To confirm their findings, researchers validated results using samples from 675 metastatic melanoma patients treated at 13 cancer centers participating in the International Germline Immuno-Oncology Melanoma Consortium (IO-GEM). This additional analysis confirmed the same association between HG-T and immunotherapy resistance.
"Our study offers the first scientific evidence of an inherited genetic marker, the presence of mitochondrial haplogroup T, as a means of identifying those metastatic melanoma patients who are least likely to respond to immunotherapy treatment," said study co-lead investigator Kelsey Monson, PhD.
The research uncovered biological mechanisms underlying the treatment resistance. Patients with HG-T had more underdeveloped T cells in their blood compared to non-resistant patients. Researchers traced this poor T cell differentiation to increased resilience to reactive oxygen species (ROS), toxic chemicals primarily produced by mitochondria.
The findings suggest that HG-T conferred protection against ROS that stunted T cell attacks against tumors. Checkpoint inhibitors work by blocking interactions between cancer cells and checkpoint proteins on immune T cells, preventing T cells from becoming inactivated and enabling continued cancer cell attack.
The discovery opens possibilities for pre-treatment genetic testing to identify patients unlikely to benefit from standard checkpoint therapy.
"Our findings make possible the clinical testing for the presence of mitochondrial haplogroup T to determine nonresponding patients before they start immunotherapy, so other treatment combinations can be considered," said study co-lead investigator Robert Ferguson, PhD. "This in turn could improve patient survival."

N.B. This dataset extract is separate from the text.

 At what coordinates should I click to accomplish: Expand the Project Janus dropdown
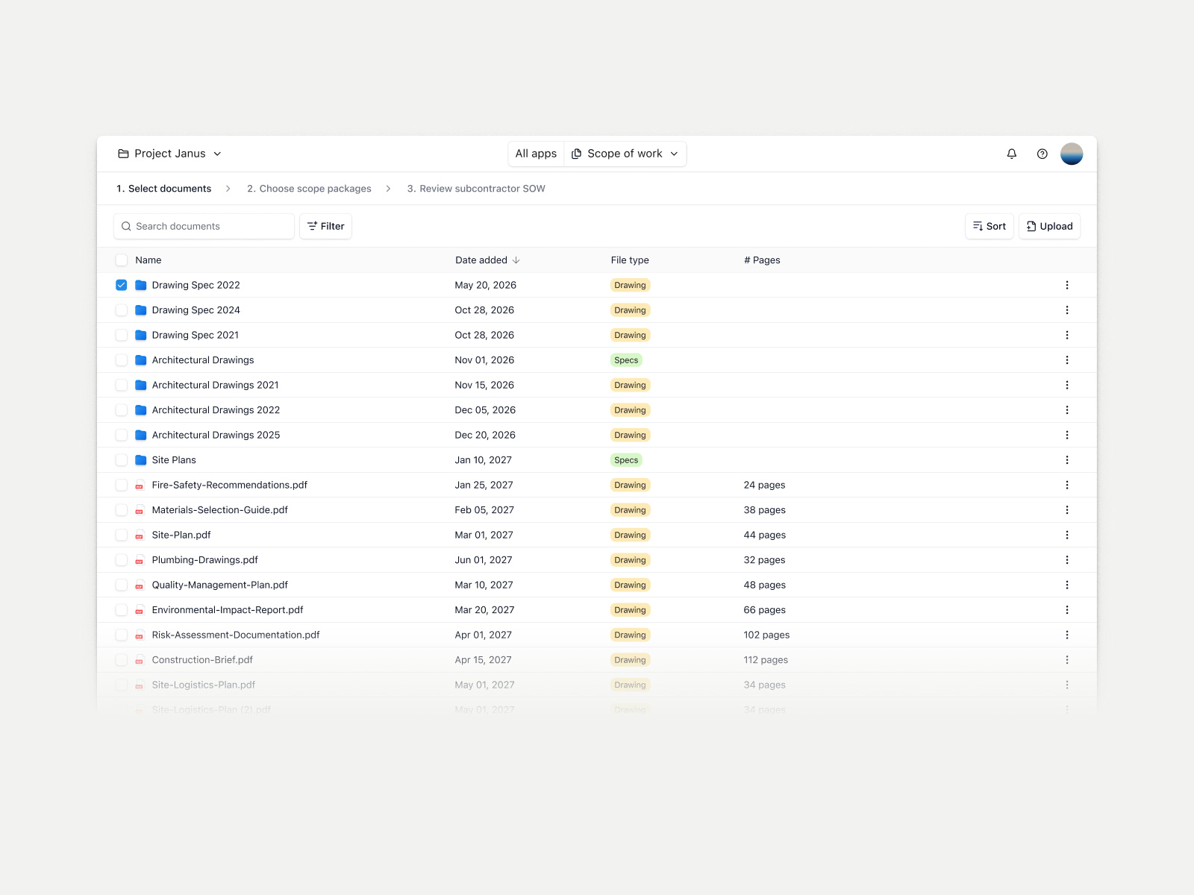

The research team plans to conduct prospective clinical trials to assess whether non-HG-T patients demonstrate superior outcomes on immunotherapy compared to HG-T carriers, and whether similar patterns apply to other mitochondrial haplogroups and cancer types.
Metastatic melanoma kills nearly 10,000 Americans annually. The CheckMate trial involved more than 100 medical centers across 19 countries, with both nivolumab and ipilimumab manufactured by Bristol Myers Squibb, which sponsored the trial and provided patient specimens and data for the analysis.
The study received funding from National Institutes of Health grants and additional support from the Melanoma Research Alliance and Italian Ministry of Health grants.